The Australian-listed Pancontinental Oil & Gas NL announced December 4 that it has completed a bookbuild for a placement to raise up to $1.2 million.
The company will issue of up to 300 million fully paid ordinary shares at an issue price of 0.4 cents per share.
In addition to this, the Board of Pancontinental has also resolved to offer eligible shareholders the opportunity to participate in a Share Purchase Plan (“SPP”) to raise up to $1 million.
The company said it would use the raised funds for costs associated with the potential sale of a part interest in Namibia EL0037, other farm out costs, business development and for general working capital purposes and other payables.
Commenting on the Placement, Pancontinental CEO Barry Rushworth stated: “The key focus for Pancontinental at the current time is our Offshore Namibian Project – EL0037. Successful 3D and 2D seismic programmes have recently been completed and processed at a cost to farminee Tullow Oil in excess of US$30 million.”

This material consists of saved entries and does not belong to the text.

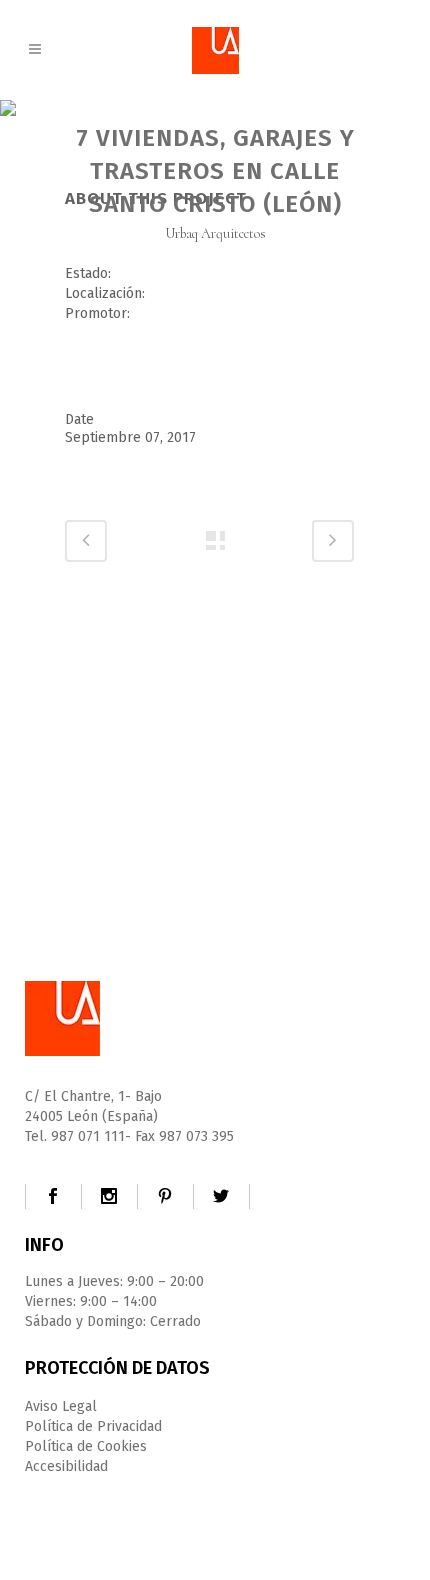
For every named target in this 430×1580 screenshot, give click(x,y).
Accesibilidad (66, 1466)
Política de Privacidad (93, 1426)
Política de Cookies (86, 1446)
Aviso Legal (61, 1406)
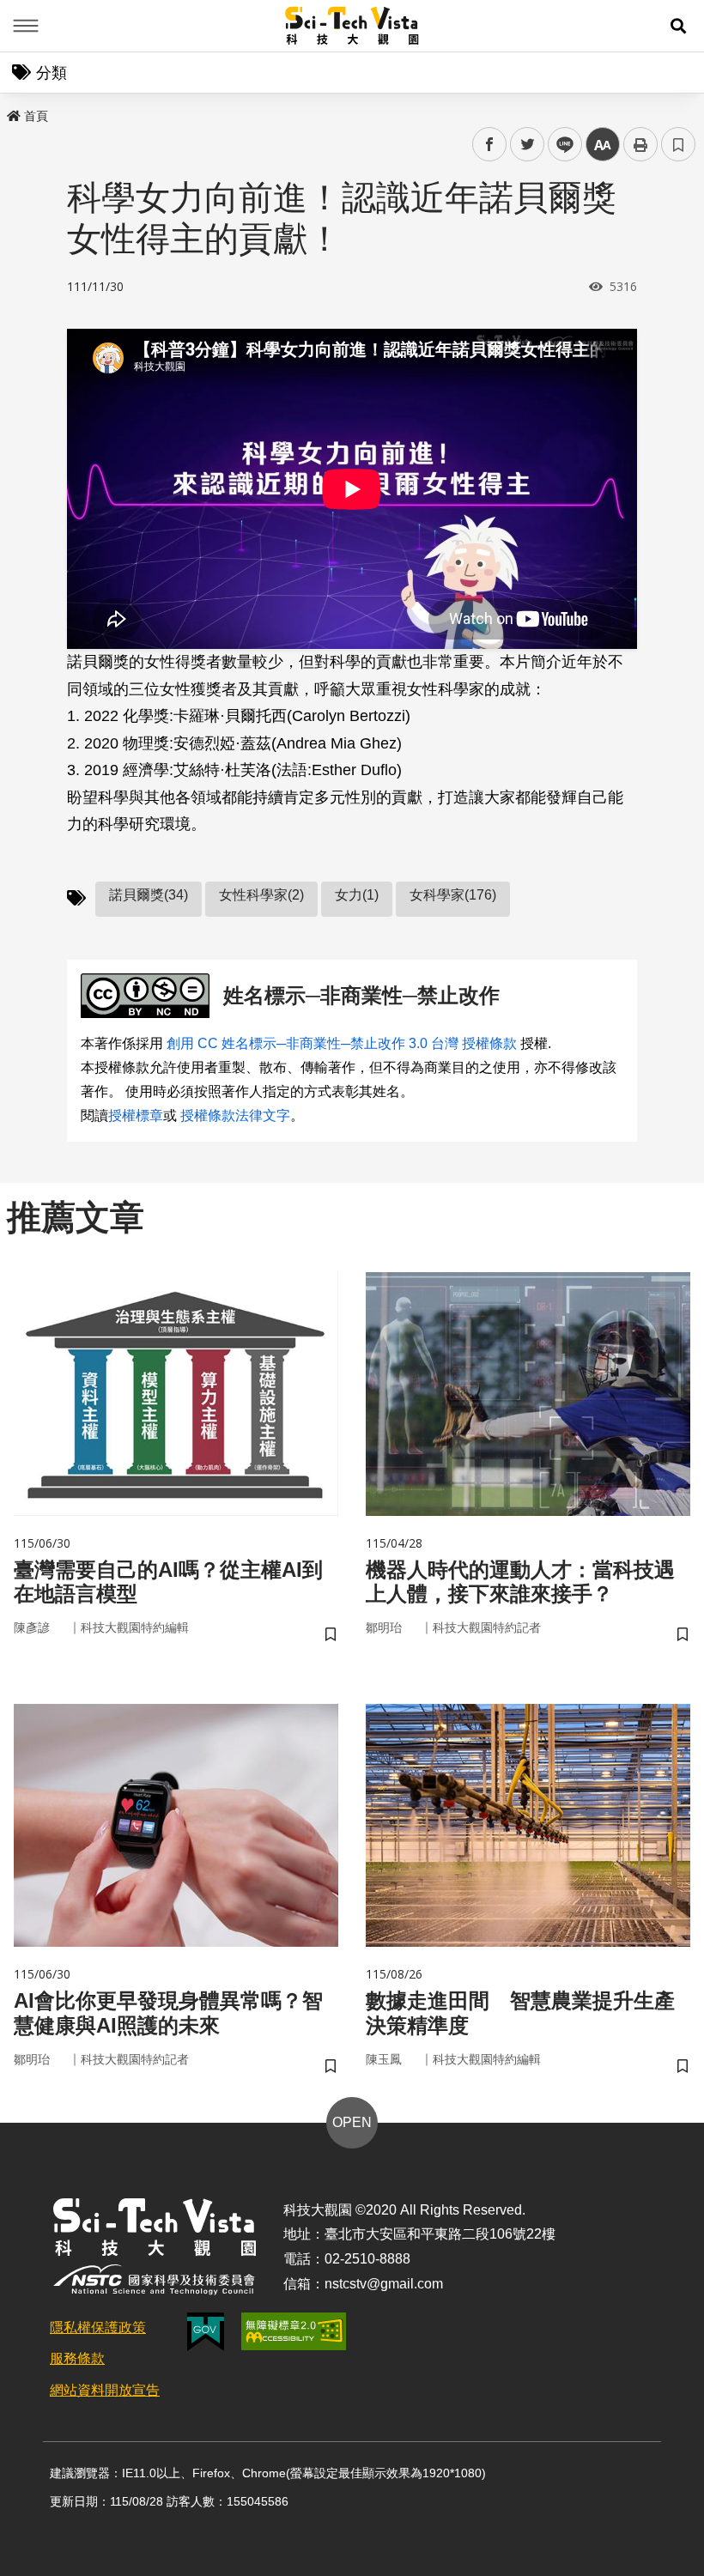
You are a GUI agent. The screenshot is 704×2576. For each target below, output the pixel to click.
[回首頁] (352, 26)
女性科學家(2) (261, 895)
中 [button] (603, 144)
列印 (640, 144)
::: (12, 112)
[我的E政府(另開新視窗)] (205, 2331)
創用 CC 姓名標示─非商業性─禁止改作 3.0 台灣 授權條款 (342, 1043)
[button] (678, 26)
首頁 (36, 116)
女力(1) (357, 895)
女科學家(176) (453, 895)
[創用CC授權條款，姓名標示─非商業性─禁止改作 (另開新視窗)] (148, 996)
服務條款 (77, 2358)
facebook (490, 144)
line (560, 144)
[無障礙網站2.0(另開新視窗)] (293, 2331)
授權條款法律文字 (235, 1115)
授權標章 (135, 1115)
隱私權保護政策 (98, 2327)
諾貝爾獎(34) (148, 895)
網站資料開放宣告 (105, 2390)
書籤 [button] (678, 144)
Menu (26, 26)
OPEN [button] (352, 2122)
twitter (527, 144)
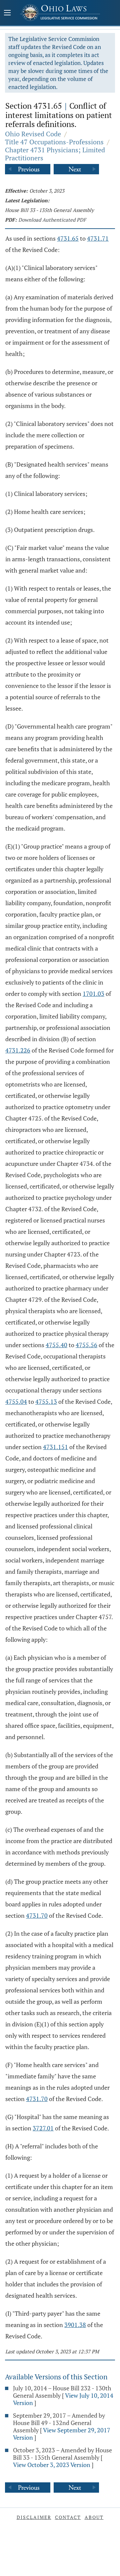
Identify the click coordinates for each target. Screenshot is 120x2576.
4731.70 (37, 1915)
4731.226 (17, 1050)
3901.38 (75, 2325)
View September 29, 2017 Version (61, 2433)
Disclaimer (34, 2517)
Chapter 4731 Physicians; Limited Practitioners (55, 153)
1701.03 (93, 994)
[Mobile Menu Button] (7, 13)
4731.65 (68, 238)
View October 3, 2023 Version (51, 2465)
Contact (68, 2517)
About (94, 2517)
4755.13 (46, 1401)
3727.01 (43, 2128)
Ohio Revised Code (33, 133)
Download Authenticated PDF (52, 219)
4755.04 (16, 1401)
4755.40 (56, 1345)
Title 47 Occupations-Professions (54, 141)
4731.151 (55, 1447)
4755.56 (86, 1345)
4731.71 (98, 238)
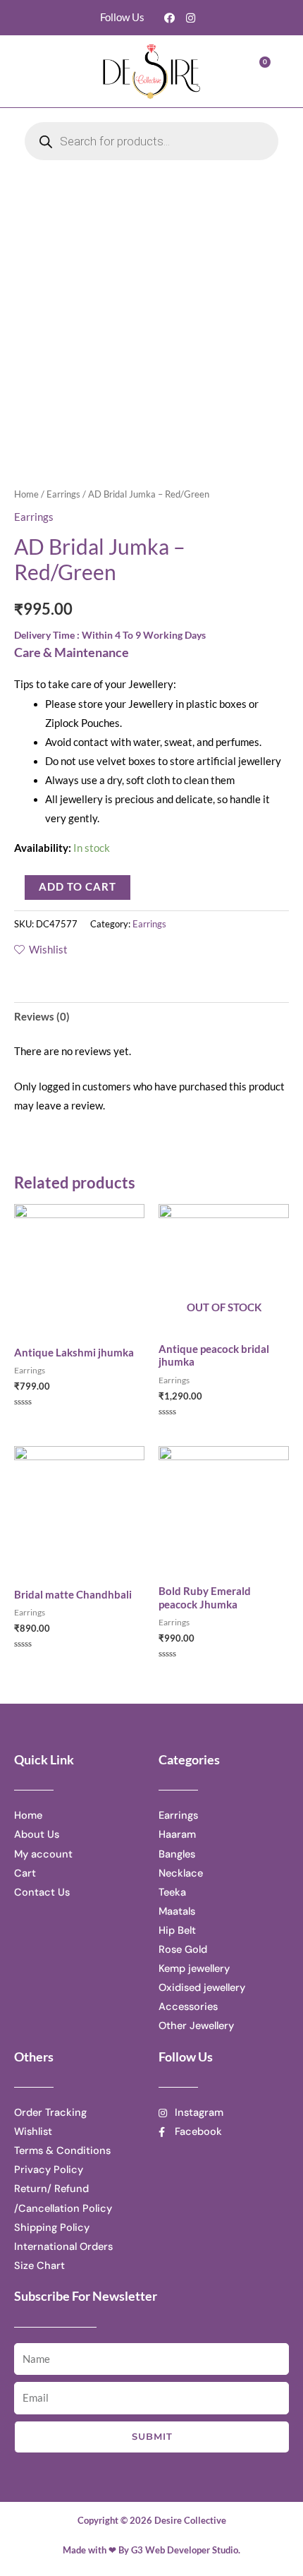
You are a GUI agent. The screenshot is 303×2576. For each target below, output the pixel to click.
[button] (53, 71)
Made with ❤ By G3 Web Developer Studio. (151, 2550)
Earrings (63, 494)
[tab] (151, 1017)
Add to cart (77, 887)
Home (26, 494)
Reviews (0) (42, 1017)
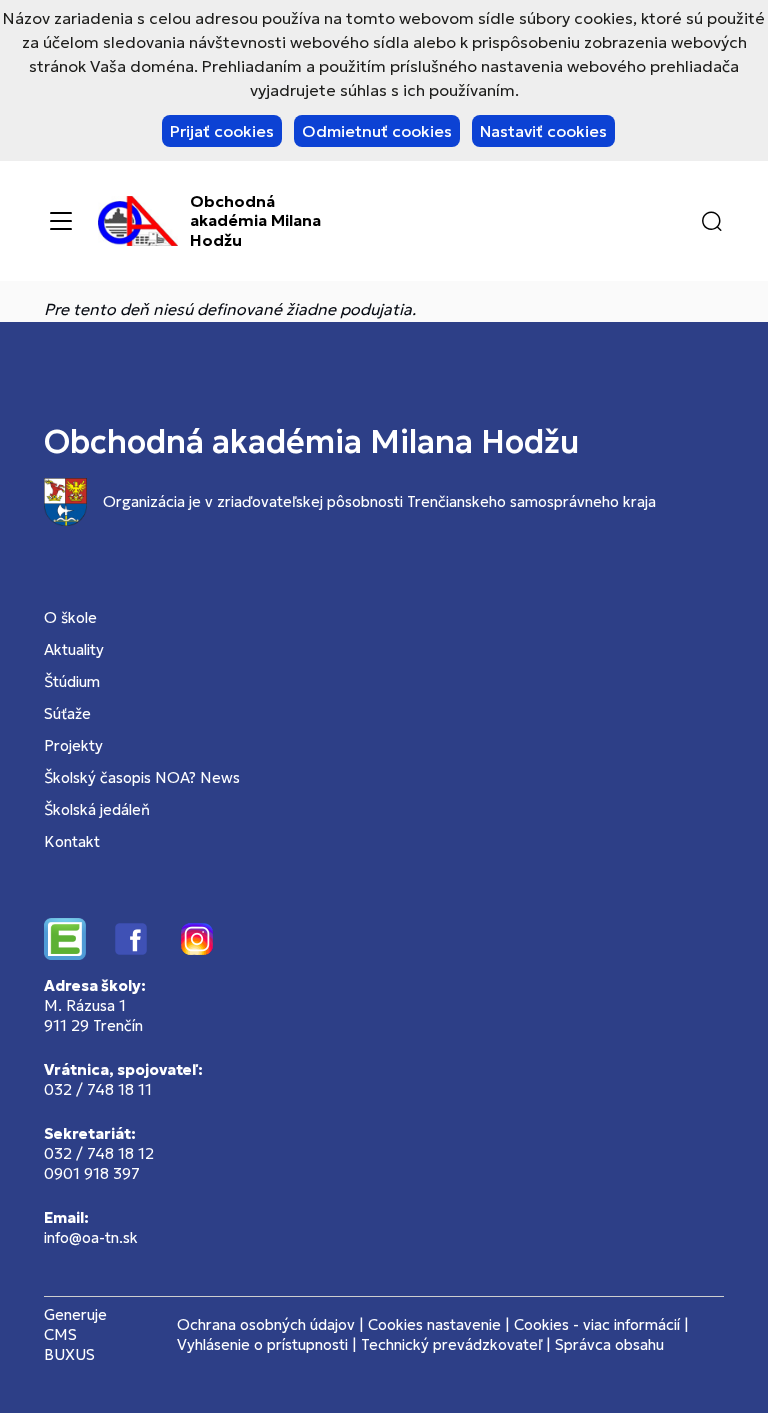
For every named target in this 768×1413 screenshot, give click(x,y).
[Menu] (61, 221)
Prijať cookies (222, 131)
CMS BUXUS (69, 1344)
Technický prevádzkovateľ (451, 1344)
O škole (70, 617)
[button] (712, 221)
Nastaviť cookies (543, 131)
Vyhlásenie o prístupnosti (262, 1344)
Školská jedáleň (97, 809)
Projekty (73, 745)
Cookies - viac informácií (597, 1324)
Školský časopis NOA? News (142, 777)
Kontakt (72, 841)
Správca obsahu (609, 1344)
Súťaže (67, 713)
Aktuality (74, 649)
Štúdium (72, 681)
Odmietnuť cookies (377, 131)
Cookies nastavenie (434, 1324)
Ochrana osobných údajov (266, 1324)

“Tullow Oil is itself negotiating with a potential farminee for drilling in EL0037 and by end-March 2016 Tullow Oil needs to exercise its option to drill, following which Pancontinental would be free carried on a well with no caps.”
The company’s CEO also said that Pancontinental was seeking to farm down part of its free carried 30% interest in the Petroleum Exploration License 37 for cash.
Apart from Namibia, Pancontinental has a 40% interest in the Kenyan offshore portion of Licence L6 and a 16% free carried interest in the onshore portion of Block L6.